■ The records
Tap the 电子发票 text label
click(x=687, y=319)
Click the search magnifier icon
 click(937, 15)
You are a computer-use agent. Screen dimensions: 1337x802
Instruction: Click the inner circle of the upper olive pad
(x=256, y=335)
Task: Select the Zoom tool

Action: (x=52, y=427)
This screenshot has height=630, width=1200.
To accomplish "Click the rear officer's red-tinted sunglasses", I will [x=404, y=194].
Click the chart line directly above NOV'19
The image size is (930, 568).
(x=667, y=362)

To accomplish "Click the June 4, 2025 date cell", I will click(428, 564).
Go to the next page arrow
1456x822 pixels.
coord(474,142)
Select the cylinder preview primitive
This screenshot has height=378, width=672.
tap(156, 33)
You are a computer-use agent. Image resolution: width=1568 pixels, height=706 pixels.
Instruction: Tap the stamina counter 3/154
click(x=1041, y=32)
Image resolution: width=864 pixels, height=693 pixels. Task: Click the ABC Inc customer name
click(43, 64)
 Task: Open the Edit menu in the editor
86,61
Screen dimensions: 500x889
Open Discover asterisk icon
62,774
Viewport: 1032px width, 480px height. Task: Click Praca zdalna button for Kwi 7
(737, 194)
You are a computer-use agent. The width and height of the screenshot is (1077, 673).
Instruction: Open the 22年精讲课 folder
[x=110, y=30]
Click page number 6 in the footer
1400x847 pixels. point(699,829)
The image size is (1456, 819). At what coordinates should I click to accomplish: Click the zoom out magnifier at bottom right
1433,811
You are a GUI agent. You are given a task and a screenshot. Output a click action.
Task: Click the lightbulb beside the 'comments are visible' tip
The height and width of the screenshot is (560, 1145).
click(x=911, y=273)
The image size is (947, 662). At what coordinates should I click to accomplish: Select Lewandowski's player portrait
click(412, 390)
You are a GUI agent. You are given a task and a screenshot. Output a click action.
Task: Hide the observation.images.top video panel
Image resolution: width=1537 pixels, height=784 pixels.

■ Given exercise
Copy out every one of the lines above word for word, with nothing added or left out.

■ Problem solution
Tap the 电子发票 text label
click(x=687, y=319)
Click the search magnifier icon
 click(937, 15)
You are a computer-use agent. Screen dimensions: 1337x802
Instruction: Click the inner circle of the upper olive pad
(x=256, y=335)
Task: Select the Zoom tool

Action: (x=52, y=427)
This screenshot has height=630, width=1200.
To accomplish "Click the rear officer's red-tinted sunglasses", I will [x=404, y=194].
Click the chart line directly above NOV'19
The image size is (930, 568).
(x=667, y=362)

To accomplish "Click the June 4, 2025 date cell", I will click(428, 564).
Go to the next page arrow
1456x822 pixels.
coord(474,142)
Select the cylinder preview primitive
This screenshot has height=378, width=672.
tap(156, 33)
You are a computer-use agent. Image resolution: width=1568 pixels, height=706 pixels.
Instruction: Tap the stamina counter 3/154
click(x=1041, y=32)
Image resolution: width=864 pixels, height=693 pixels. Task: Click the ABC Inc customer name
click(43, 64)
 Task: Open the Edit menu in the editor
86,61
Screen dimensions: 500x889
Open Discover asterisk icon
62,774
Viewport: 1032px width, 480px height. Task: Click Praca zdalna button for Kwi 7
(737, 194)
You are a computer-use agent. The width and height of the screenshot is (1077, 673).
Instruction: Open the 22年精讲课 folder
[x=110, y=30]
Click page number 6 in the footer
1400x847 pixels. point(699,829)
The image size is (1456, 819). At what coordinates should I click to accomplish: Click the zoom out magnifier at bottom right
1433,811
You are a GUI agent. You are given a task and a screenshot. Output a click action.
Task: Click the lightbulb beside the 'comments are visible' tip
The height and width of the screenshot is (560, 1145).
click(x=911, y=273)
The image size is (947, 662). At what coordinates should I click to accomplish: Select Lewandowski's player portrait
click(412, 390)
You are a GUI agent. You are given a task and a screenshot. Output a click action.
Task: Hide the observation.images.top video panel
Image resolution: width=1537 pixels, height=784 pixels.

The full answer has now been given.